LeetCode 565: Array Nesting

Explanation

To solve this problem, we can iterate through each element in the array nums. For each element, we can start a cycle and keep traversing the elements until we encounter a duplicate element or reach the original element. By keeping track of the visited elements, we can find the length of the cycle for each element and update the maximum length found so far. The maximum length of a cycle represents the longest length of a set s[k] as required in the problem.

Algorithm:

1. Initialize a variable maxCount to store the maximum cycle length found so far.
2. Iterate through each element nums[i] in the array.
3. Start a cycle from the current element nums[i].
4. Keep track of the visited elements in the cycle using a boolean array visited.
5. Traverse the cycle until we encounter a duplicate element or reach the original element nums[i].
6. Update maxCount with the maximum length of the cycle found.
7. Return maxCount as the result.

Time Complexity: O(N), where N is the length of the input array nums.
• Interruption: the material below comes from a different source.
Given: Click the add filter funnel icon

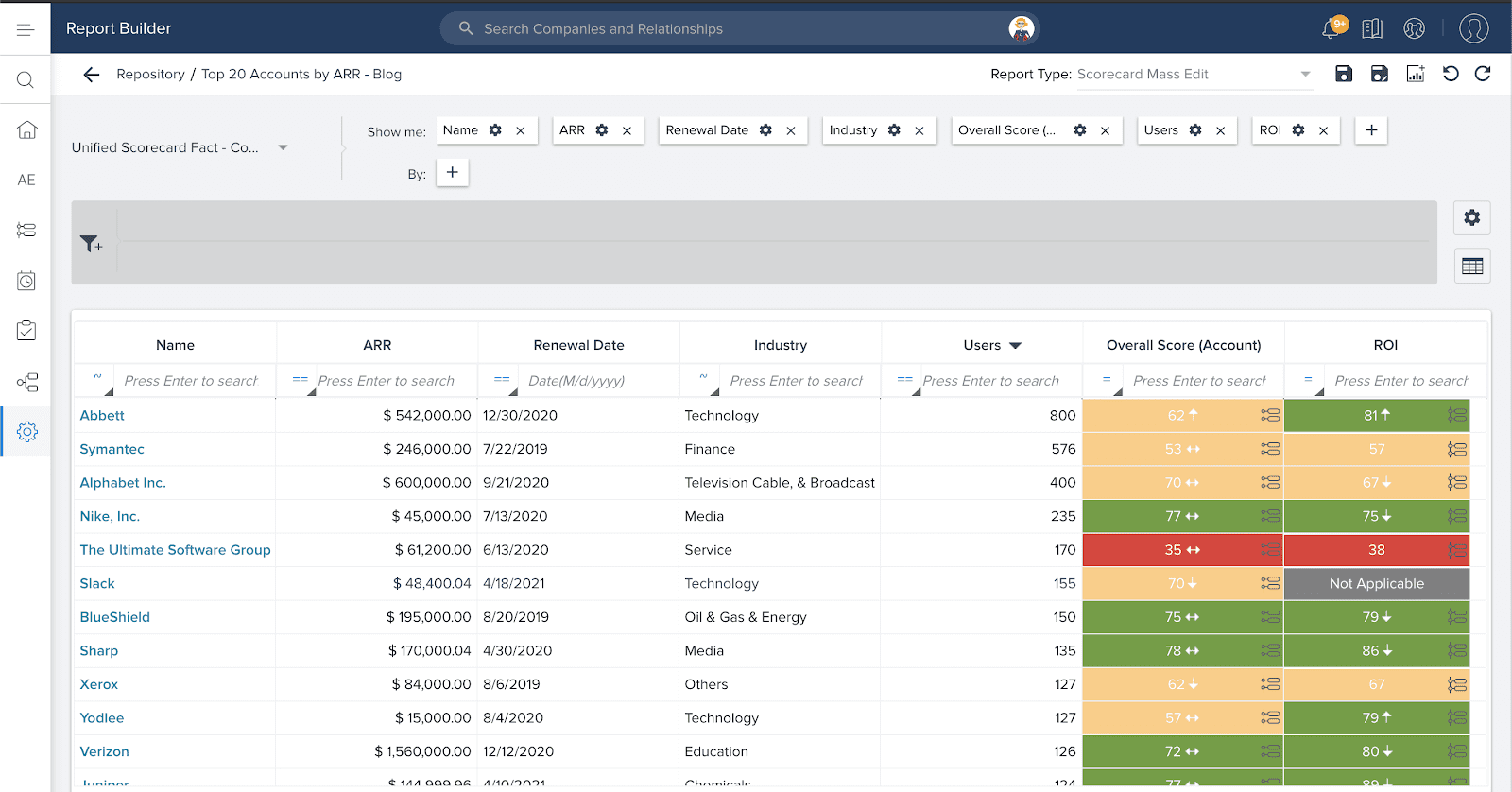Looking at the screenshot, I should [91, 244].
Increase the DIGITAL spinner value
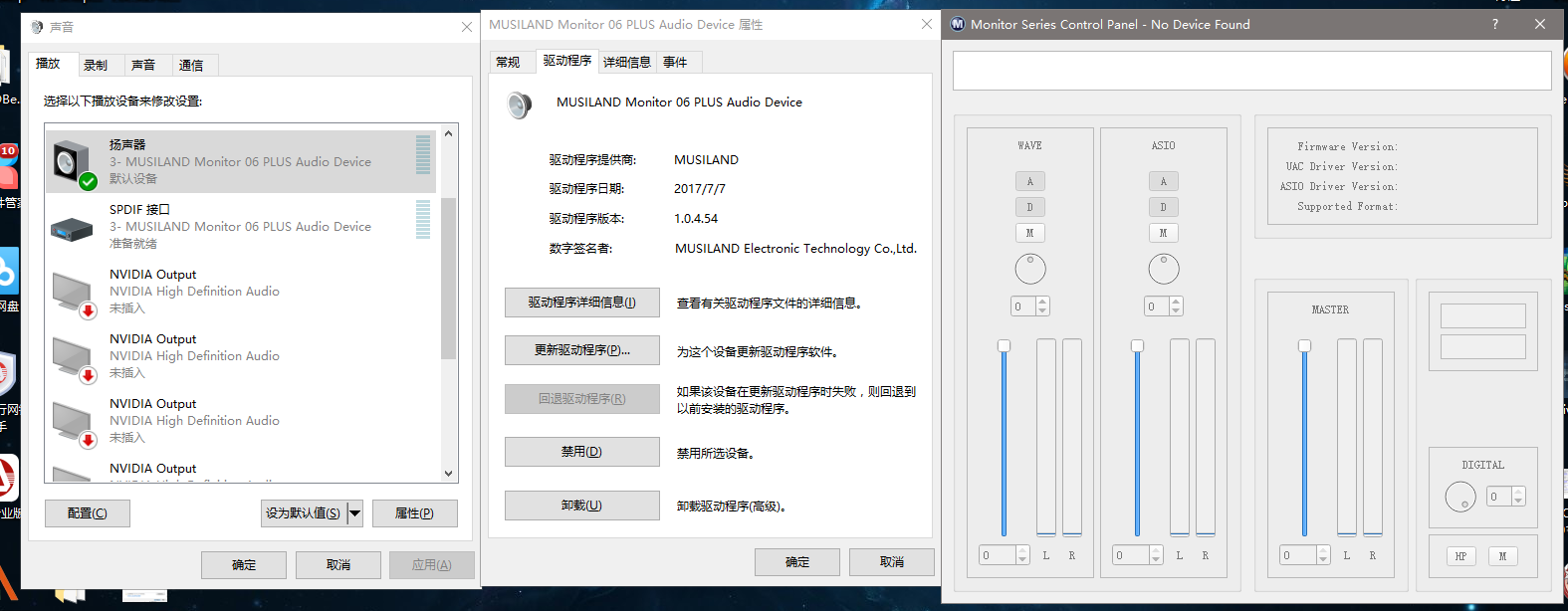 click(x=1518, y=492)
Space Complexity: O(N) for the boolean array visited.

class Solution {
    public int arrayNesting(int[] nums) {
        int maxCount = 0;
        boolean[] visited = new boolean[nums.length];
        
        for (int i = 0; i < nums.length; i++) {
            int count = 0;
            int j = i;
            while (!visited[j]) {
                visited[j] = true;
                j = nums[j];
                count++;
            }
            maxCount = Math.max(maxCount, count);
        }
        
        return maxCount;
    }
}